What’s new in IBM Cognos 10 Framework Manager


While Framework Manager didn’t receive the dramatic changes in IBM Cognos 10 that some other areas did, there are still some interesting and useful new features, which might have slipped under the radar with the new release.

The main new features are:
  • The ability to create “Durable Models”
  • Model Design Accelerator
  • Dynamic query Mode
There have also been several minor improvements in the way the IBM Cognos 10 handles SAP BW sources. If that’s an option that you are using, either contact Ironside Group and speak to one of our expert IBM Cognos/SAP consultants or check out the Framework Manager manual for details.
There is one notable feature that is deprecated in Cognos 10. Native Support for CVS and Microsoft Visual Source Save has been removed. Support for these and other code repositories is still available, but in a more generic fashion.
Let’s take a look that the major changes.

Durable Models

This is probably my favorite of the new features. The problem this feature addresses, is the situation where you want to rename Framework Manager objects, such as query subjects, query items, filters or namespaces after reports have already been written. If you change the name in the model and republish the package, the report will error out with references to data items which cannot be found. While there have been some workarounds for a while, this feature provides an elegant solution.
The key to making this work is to start with a new model, and select an unused language or dialect for the design language. I usually choose “English (New Zealand)” (EN-NZ). Then choose standard English (EN) as the active language. Finally, there is a new project property Use Design Local for Reference. You must also set this to true. This causes the report object names to be referenced internally in the report using the design language (EN-NZ or English–New Zealand) rather than the language of the report author (EN or base English). This is similar to authoring reports in multi-language environments, but requires no special actions on the part of the report author.

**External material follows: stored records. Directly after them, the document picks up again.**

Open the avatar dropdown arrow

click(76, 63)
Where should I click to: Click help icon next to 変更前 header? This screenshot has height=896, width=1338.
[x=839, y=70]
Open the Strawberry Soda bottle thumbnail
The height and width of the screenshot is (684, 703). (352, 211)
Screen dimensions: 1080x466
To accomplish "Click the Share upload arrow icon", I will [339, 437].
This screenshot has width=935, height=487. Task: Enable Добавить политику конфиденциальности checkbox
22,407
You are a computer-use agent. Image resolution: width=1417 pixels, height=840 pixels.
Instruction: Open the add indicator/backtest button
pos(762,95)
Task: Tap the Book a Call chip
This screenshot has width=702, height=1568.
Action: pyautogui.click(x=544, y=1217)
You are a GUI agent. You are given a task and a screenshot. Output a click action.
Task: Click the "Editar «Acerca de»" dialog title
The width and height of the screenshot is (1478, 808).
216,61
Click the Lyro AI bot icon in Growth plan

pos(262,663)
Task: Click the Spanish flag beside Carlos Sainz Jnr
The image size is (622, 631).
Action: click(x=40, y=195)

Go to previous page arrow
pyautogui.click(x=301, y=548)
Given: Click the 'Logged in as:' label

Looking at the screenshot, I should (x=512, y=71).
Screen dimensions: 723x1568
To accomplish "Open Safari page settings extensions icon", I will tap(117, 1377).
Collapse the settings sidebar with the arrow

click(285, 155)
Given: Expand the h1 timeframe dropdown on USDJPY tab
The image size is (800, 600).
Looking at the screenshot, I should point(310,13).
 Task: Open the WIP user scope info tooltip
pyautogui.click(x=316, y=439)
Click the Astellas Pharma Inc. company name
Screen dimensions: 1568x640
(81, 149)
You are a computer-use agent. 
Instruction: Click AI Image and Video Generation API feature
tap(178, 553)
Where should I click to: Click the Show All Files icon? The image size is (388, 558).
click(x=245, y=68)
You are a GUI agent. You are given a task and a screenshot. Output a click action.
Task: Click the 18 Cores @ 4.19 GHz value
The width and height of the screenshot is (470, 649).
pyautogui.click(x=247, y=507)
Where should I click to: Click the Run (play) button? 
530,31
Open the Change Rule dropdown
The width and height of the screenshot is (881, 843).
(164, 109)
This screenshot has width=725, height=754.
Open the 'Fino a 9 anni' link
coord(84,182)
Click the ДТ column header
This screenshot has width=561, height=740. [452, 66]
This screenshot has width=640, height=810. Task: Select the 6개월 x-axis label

In this example, we added a data item called EXPENSE_GROUP_EN to the report
The Framework modeler never applied a user friendly name to the column. We add it to the report anyway, and save the report. The modeler then uses Framework Manager to correct the “Active Language” (EN) data item name to a business friendly name, such as “Expense Account Group”. The design language (EN-NZ) object name must not change.Republish the package. By simply running the report with the updated package, the renamed query item name and column heading is now shown in the report. This because the internal object reference in the report is set to the design language (NE-NZ or New Zealand ) name, which did not change. At run time, the report executes using the language of the user, and so displays the updated object name.
Looking at report studio, you will see that the report structure will reference the original EN-NZ description of the object (EXPENSE_GROUP_EN), which did not change. At run time, it will execute using the active language (EN or English base) name and column header, and therefore isolate the name change. Essentially, the report is built in one language (English – New Zealand) and run in a different language (English – base language). But this is all done without any special actions by the report author. And regardless of the language in which the report was authored, the object names are always stored internally using the model design language.
There are a couple of caveats to this method. Most obvious is that once you set the Design language name for an object, you must never change it. Therefore, you’ll need to have meaningful object names from the start. I suggest using the native database column names, where possible, as they are meaningful, not likely to change and are not required to be “business friendly” at this point.
Also, this techniques works for renaming objects only. It will not compensate for major structural changes, such as moving an object from one namespace to another.

Model Design Accelerator

The Model Design Accelerator is a graphical “wizard” which walks you through the design process for a relational model, complete with physical, logical, and presentation layers. Like most wizards, it doesn’t do much that you can’t do on your own, but does make the steps easier, while enforcing good design principles. You have the complete ability to modify your design manually, as usual.
You launch Model Design Accelerator from the Tools menu. The wizard presents you with a blank star schema model. You drag-and-drop items from your data source onto the fact and various dimension tables as needed. Simply add or delete as many new dimensions as you need. You can rename query subjects and items within the wizard, or later. When you are finished, Model Design Accelerator presents you with any warnings, then proceeds to generate the model, complete with the three layers, in separate namespaces.
Interestingly, it doesn’t automatically create a Dimensionally Modeled Relational (DMR) layer. That step is made easier, by directing you to think dimensionally about the model based on the star schema, but you still need to manually apply the various levels to the hierarchies, which can take some thought.
While this tool doesn’t technically add any functionality that didn’t already exist, it’s a nice feature, targeted towards the mid-level or beginner model designer. It will assist the occasional or new model designer think in dimensional terms and develop a solid three-layer model with minimal effort, and it does that admirably.

Dynamic Query Mode

Dynamic Query Mode (DQM) is an option to speed up query performance of certain cubes, by providing in-memory data caching. Dynamic Query Mode is limited to three specific OLAP data sources in the current release, namely TM1 version 9.5.1, Essbase versions 9 and 11, and SAP BW, version 7.1. Furthermore, the specific performance improvements you can expect differ according to the data source. In general terms, they support better null suppression, and improved repeatable performance, which is useful for the typical ad-hoc analysis style of query for which these cubes are often used.